Mesto, Henrique e Britos saranno in campo dal primo minuto accompagnati da Koulibaly che ha già dimostrato, ai preliminari di Champions e in serie A, di essere un elemento fondamentale per la squadra. A centrocampo schierati Inler e Gargano, per rendere più efficace la fase di ripiegamento. Riposo anche per Higuain, per via di un infortunio al piede. In attacco, dunque, Zapata cercherà di non farci rimpiangere le giocate del Pipita, assistito da De Guzman, favorito a Lopez. Benitez con tutta probabilità lo impegnerà nella seconda metà di gioco. Callejon, sperando ritorni ad essere incisivo come l’anno scorso; Mertens, per smentire le voci che lo reputano più pericoloso con un minutaggio ridotto.

Lo Sparta Praga si presenta al San Paolo con un 4-2-3-1 stile Benitez. In difesa Kovac e Brabec, affiancati da Costa e Kaderabek sulle fasce. Sulla mediana Matejovsky e Marecek mentre in attacco l’ex Chievo Vacek, Hušbauer e Dockal precedono Lafata.
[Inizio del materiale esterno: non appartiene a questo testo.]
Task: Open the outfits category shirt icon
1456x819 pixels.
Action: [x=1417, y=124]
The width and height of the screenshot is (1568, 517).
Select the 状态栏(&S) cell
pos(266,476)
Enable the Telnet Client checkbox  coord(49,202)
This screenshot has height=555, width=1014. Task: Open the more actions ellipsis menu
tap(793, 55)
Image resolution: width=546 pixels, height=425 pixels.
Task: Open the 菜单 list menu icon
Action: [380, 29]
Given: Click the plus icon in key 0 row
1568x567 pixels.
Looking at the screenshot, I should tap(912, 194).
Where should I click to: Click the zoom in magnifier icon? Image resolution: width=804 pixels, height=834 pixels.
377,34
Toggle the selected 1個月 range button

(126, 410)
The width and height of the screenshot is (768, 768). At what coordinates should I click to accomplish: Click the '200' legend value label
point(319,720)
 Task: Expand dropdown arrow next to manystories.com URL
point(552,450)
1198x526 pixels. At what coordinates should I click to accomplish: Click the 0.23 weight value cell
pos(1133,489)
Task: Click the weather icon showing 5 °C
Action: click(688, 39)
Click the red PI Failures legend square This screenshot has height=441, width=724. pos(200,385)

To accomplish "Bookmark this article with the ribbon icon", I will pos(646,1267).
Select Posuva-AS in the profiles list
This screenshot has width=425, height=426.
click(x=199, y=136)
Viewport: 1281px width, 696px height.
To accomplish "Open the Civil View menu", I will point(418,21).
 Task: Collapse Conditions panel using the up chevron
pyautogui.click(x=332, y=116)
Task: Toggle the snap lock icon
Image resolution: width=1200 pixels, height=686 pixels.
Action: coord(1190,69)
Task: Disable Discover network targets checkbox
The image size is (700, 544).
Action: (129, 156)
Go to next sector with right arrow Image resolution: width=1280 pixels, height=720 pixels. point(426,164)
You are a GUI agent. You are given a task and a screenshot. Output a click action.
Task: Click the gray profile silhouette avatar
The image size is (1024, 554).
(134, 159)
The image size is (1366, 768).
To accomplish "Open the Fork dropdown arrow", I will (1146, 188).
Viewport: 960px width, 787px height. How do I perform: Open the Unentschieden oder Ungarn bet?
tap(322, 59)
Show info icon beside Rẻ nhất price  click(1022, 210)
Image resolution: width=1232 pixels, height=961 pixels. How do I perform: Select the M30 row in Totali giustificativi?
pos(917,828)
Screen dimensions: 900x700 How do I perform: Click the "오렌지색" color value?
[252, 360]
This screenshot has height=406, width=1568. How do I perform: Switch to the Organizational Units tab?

Benitez scorge grandi margini di miglioramento, anche se la stanchezza del mondiale è difficile da smaltire. “Al di là del risultato  che comunque conta, – dice ai microfoni, riferendosi alla partita contro il Chievo – ho visto una squadra che ha fatto tante cose buone nel primo tempo. Nella ripresa dobbiamo gestire meglio una situazione di svantaggio, dobbiamo imparare a reagire. Bisogna lavorare sulla testa per gestire questa situazione, che ho già vissuto a Valencia e Liverpool. In Inghilterra la gente voleva la Champions, e ci siamo riusciti. Dobbiamo lavorare per preparare la squadra sotto il profilo mentale, fisico e tattico”.